Wednesday, February 18, 2009

Jahnn and Adorno


Adorno, self-portrait

From The Frankfurt School: Its History, Theories, and Political Significance by Rolf Wiggershaus (Cambridge, 1995).

In the lead up to this paragraph on Jahnn, Wiggershaus describes the lack of an international avant garde in the early fifties in West Germany: "Advanced literary works were rare in the Federal Republic, and remained the preserve of controversial loners." He first discusses Wolfgang Koeppen and his novels Tauben im Gras , Das Treibhaus, and Der Tod in Rom [English translations by Michael Hofmann: Pigeons on the Grass, The Hothouse, and Death in Rome]. About Koeppen, "In the Federal Republic he stood alone. He did not belong to any circle; he did not form a school of any sort." And then:
The case of Hans Henny Jahnn was similar. In the 1920s he had published plays that met with vehement criticism,* as well as one -- unique -- expressionist novel, Perrudja. When 1933 came, his books were banned at once. He went into exile in Denmark, living on the island of Bornholm. In 1949 and 1950 he published Das Holzschiff and the two-volume Niederschrift des Gustav Anias Horn nachdem er 49 Jahre alt geworden war, which formed the prelude and main part of a melancholy and discursive trilogy of novels, Fluss ohne Ufer. In 1956 a slim novel, Die Nacht aus Blei, appeared. During the 1950s, Jahnn, who was also an organ-builder, hormone researcher and editor of early music, as well as a critic of cruelty to animals and extinction of species, devoted most of his energies to the struggle against the atomic bomb. He too was a loner fighting a lost cause in the context of the Federal Republic's 'Restauratorium.' Adorno and Jahnn might have met at the Darmstadt discussions in 1950 on 'The Image of Man in Our Time'; perhaps they did. If they did, then -- in spite of their closeness in terms of the radicality of their criticisms of civilization and their preference for the interrelation between instinct and mind and for humanity to reconsider the way in which it forms a part of creation -- Jahnn's complete lack of refinement and refusal to make concessions to public opinion and social etiquette would at best have shocked Adorno.

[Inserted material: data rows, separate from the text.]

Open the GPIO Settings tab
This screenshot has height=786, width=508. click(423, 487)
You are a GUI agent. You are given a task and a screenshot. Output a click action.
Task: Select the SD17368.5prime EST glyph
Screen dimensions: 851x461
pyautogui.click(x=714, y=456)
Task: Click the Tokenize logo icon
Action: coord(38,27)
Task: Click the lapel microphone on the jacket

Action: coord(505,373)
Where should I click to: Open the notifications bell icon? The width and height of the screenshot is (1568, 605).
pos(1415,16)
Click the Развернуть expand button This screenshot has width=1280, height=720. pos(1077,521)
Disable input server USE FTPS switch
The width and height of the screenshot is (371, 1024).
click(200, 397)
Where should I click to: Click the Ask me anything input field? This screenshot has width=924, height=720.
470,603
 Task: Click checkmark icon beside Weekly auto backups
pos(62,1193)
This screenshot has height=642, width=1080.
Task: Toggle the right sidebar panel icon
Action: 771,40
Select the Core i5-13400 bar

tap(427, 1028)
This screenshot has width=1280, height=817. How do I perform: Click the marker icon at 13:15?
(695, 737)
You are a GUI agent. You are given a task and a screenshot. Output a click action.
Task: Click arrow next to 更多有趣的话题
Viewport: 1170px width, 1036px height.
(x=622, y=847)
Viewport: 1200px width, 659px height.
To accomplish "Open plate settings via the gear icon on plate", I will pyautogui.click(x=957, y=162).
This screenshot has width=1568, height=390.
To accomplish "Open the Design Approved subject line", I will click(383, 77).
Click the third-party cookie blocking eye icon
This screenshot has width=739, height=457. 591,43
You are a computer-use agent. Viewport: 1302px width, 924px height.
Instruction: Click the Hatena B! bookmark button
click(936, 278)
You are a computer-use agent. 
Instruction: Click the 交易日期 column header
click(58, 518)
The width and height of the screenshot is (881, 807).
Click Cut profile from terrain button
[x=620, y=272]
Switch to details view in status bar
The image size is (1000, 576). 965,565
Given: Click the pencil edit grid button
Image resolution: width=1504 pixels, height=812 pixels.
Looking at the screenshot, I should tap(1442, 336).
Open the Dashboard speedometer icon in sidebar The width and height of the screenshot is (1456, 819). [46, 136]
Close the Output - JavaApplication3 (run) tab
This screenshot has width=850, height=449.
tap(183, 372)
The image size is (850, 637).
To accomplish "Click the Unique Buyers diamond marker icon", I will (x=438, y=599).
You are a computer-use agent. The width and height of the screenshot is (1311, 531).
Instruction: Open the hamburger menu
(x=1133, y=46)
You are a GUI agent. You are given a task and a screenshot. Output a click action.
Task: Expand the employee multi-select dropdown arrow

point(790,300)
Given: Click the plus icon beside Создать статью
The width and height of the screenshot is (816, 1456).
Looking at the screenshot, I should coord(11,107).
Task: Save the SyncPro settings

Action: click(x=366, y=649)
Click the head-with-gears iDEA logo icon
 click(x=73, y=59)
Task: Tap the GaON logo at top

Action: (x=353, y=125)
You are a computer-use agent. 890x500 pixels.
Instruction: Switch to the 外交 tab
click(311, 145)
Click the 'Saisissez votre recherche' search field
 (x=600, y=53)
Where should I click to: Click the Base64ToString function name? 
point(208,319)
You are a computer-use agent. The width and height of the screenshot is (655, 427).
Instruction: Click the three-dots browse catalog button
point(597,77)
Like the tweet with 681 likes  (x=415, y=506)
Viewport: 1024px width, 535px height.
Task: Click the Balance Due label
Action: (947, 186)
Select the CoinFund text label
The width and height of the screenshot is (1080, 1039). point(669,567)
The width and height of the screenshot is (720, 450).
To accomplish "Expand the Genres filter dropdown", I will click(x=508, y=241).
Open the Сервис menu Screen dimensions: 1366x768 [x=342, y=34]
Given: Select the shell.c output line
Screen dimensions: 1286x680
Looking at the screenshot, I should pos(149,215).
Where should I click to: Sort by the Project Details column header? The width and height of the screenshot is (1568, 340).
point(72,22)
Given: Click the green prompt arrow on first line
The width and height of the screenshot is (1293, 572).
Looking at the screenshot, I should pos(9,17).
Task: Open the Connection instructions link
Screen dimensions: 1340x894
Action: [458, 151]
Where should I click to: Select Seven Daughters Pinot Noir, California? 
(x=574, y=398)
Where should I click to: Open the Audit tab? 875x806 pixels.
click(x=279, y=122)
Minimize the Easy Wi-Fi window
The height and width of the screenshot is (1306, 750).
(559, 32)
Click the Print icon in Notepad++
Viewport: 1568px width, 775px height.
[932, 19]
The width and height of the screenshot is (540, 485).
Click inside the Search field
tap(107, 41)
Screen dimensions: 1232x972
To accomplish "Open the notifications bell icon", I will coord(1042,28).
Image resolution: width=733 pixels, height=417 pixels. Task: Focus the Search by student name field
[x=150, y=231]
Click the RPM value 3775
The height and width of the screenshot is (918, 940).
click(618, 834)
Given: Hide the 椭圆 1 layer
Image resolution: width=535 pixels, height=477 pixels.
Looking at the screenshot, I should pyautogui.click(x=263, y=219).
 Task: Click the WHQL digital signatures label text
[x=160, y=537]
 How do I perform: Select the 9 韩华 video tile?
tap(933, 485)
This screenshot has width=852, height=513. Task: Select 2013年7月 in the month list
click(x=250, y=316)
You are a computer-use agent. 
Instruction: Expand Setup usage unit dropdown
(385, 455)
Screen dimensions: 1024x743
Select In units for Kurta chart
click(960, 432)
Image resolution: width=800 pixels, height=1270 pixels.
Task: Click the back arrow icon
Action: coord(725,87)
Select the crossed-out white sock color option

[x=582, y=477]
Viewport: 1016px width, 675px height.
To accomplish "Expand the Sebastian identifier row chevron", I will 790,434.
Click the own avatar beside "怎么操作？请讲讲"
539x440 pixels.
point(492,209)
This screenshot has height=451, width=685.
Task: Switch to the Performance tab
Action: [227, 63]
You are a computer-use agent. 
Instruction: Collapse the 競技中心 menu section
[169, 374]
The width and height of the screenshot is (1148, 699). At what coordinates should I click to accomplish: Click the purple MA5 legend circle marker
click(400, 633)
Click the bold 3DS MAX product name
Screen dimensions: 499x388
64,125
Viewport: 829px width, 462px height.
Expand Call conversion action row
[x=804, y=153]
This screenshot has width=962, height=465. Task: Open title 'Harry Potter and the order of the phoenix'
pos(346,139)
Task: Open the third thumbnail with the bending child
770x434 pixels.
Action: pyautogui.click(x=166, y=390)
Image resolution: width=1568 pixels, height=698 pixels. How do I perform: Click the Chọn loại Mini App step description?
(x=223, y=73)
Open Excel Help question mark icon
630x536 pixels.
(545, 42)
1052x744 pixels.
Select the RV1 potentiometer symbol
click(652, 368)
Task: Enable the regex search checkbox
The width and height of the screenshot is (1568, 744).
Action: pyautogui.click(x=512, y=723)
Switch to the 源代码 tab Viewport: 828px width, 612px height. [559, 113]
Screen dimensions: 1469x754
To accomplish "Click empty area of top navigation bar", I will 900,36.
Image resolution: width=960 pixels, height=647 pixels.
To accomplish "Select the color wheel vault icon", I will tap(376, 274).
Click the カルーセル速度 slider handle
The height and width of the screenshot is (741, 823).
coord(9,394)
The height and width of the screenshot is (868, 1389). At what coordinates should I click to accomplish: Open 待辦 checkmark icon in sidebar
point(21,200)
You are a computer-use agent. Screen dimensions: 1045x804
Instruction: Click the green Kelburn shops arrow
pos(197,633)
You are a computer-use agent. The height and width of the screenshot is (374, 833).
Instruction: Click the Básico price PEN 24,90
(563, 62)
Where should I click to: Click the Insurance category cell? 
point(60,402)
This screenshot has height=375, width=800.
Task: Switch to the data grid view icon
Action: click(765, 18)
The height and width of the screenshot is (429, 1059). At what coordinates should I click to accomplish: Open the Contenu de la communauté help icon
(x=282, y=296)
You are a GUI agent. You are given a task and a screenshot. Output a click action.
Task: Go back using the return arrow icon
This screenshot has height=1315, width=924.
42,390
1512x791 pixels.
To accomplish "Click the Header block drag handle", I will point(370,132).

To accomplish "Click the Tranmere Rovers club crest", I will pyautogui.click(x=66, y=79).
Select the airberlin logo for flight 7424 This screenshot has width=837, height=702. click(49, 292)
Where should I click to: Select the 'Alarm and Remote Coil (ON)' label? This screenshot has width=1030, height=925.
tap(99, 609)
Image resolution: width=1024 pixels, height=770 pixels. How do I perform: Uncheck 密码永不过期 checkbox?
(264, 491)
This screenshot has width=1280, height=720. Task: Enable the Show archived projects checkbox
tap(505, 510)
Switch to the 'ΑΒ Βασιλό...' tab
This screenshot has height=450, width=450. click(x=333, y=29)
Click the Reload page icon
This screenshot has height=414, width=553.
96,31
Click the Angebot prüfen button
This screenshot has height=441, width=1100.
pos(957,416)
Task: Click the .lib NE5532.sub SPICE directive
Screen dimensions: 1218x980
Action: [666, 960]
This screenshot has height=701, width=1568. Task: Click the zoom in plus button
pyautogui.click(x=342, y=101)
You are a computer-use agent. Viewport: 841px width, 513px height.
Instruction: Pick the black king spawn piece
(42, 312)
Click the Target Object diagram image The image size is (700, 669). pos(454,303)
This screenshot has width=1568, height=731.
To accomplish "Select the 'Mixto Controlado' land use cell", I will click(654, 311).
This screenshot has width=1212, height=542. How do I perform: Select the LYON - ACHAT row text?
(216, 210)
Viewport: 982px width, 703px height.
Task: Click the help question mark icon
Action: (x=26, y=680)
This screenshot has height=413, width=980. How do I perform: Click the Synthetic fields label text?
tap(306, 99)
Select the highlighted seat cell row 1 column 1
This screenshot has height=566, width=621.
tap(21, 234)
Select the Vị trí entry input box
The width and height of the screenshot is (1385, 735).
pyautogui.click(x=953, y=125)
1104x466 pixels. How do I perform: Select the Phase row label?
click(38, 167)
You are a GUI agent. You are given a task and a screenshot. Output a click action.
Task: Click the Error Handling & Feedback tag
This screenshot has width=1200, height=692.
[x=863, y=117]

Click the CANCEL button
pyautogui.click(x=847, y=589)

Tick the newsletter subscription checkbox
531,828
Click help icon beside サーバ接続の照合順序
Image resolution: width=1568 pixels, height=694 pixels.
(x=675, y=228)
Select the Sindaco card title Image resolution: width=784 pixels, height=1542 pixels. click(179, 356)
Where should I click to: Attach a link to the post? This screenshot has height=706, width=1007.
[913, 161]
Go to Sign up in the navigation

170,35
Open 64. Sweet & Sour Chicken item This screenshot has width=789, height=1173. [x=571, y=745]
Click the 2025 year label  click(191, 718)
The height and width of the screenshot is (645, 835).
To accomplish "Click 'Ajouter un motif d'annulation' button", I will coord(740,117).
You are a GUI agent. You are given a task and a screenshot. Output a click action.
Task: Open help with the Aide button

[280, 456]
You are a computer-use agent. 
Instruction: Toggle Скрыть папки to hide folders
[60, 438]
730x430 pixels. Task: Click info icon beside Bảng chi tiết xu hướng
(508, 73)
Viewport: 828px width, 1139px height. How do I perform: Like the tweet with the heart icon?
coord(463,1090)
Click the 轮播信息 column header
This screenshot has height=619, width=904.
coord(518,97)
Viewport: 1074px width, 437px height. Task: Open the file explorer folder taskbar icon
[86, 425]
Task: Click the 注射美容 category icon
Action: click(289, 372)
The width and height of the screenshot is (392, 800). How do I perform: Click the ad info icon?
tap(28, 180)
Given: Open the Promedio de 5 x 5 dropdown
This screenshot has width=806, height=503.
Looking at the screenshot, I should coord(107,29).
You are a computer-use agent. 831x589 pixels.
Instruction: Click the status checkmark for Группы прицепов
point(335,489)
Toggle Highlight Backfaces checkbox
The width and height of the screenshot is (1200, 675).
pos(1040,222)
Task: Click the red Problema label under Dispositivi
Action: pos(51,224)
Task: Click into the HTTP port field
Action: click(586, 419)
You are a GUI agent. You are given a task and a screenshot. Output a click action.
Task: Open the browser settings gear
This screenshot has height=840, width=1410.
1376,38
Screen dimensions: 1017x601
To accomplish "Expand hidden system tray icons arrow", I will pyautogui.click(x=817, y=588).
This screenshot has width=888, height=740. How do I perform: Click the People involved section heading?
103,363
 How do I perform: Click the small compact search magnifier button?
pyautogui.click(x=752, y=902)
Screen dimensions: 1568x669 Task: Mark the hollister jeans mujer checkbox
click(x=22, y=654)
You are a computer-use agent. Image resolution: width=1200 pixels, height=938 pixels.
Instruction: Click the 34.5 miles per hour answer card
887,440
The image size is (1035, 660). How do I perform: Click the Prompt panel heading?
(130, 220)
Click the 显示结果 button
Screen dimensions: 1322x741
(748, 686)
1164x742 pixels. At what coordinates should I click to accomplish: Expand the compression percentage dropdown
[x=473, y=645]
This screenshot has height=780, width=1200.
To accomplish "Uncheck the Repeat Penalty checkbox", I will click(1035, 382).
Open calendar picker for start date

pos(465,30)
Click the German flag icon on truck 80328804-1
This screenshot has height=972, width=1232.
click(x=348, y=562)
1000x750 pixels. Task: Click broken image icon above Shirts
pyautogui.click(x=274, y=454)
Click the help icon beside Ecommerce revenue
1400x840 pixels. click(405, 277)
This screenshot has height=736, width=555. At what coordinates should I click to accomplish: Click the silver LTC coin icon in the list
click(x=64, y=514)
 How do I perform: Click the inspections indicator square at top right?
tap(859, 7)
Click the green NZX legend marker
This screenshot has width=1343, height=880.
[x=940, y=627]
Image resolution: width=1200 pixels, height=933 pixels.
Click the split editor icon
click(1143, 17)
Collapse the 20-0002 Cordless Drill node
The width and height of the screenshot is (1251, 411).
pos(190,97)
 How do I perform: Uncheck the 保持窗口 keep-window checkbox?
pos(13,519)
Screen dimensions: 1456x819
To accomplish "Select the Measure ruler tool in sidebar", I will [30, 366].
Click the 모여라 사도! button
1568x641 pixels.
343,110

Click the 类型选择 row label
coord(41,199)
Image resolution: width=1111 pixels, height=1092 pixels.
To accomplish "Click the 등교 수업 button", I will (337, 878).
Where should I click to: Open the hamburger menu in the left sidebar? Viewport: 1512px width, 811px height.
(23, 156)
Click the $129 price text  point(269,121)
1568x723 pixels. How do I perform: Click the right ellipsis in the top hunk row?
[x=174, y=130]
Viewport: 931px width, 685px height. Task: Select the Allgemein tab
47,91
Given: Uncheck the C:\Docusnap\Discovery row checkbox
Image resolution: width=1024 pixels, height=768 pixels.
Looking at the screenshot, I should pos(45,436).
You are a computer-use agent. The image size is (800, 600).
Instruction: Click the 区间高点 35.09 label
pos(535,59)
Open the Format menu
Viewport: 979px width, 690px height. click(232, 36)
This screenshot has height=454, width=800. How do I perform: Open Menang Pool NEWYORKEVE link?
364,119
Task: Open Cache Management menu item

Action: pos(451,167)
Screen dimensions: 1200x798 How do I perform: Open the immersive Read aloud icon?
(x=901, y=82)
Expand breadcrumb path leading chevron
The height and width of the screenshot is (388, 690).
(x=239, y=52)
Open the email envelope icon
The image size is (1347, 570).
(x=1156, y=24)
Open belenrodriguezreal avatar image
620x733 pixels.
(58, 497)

Jahnn was one of the loners on whom Dialectic of Enlightenment and Minima Moralia had counted, but Horkheimer and Adorno were in reality rather alarmed by people like this.**

Wiggershaus endnotes:

*Alfred Kerr described Jahnn's tragedy Medea in the Berliner Tageblatt of 5 May 1926: "This horror story about a young German takes Hofmannsthal's Electra line darkly and orgiastically towards the ultimate bestiality."

**During the second half of the 1960s, a student of Adorno's from the pre-Nazi period, Wilhelm Emrich, lent his support to Jahnn, who had died in 1959. Emrich defended him with great resolution, using Adornoesque arguments.